Alarm.com is still our No. 1 resource for backend and we continue to work aggressively with them. I know we announced some alternatives, one of which being our own backend. At this point, however, we’ve set our business up to be one where we provide technology for what I would view to be the industry leaders who want to take the service side of the business as far as they can. We just need to have in our arsenal a range of capabilities that help them. If they choose to go in a slightly different direction than someone else, we need to be able to accommodate that. So we’ve created a group of possible solutions for them and they essentially will pick what’s in their better interests, where it fits with their long-term strategic view. But certainly from our perspective, our relationship with Alarm.com remains very strong and quite frankly, unless we’re pushed in another direction, that’s our desired partner.
What other vendors are you collaborating with?
We have Uplink and Telular, and those were provided to our customers as options should they desire to do something other than work with Alarm.com. We will still support those backends, but at the end of the day almost everything we have is tied to Alarm.com and our relationship with them remains very strong.
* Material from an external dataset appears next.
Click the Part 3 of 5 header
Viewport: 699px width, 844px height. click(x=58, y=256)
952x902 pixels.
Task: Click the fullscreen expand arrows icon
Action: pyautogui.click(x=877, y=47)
Will you keep the 2GIG brand or eventually phase it out?
That brand has nice cache. It’s going to stick with us. We may be using it on other products. Particularly as that panel begins to expand in terms of its capabilities, of providing other solutions for service providers, then we most certainly will take the opportunity to brand it 2GIG.
Given 2GIG’s former connection to Vivint, is there a perception issue in the channel? Do dealers still believe it is a Vivint brand?
That was a challenge for 2GIG. It is no longer a challenge. It’s clear that we have a supplier relationship with Vivint, but at the same time we are providing that same level and capability to any dealer, large or small within reason, that wants to change their business. I think that separation is relatively clear today.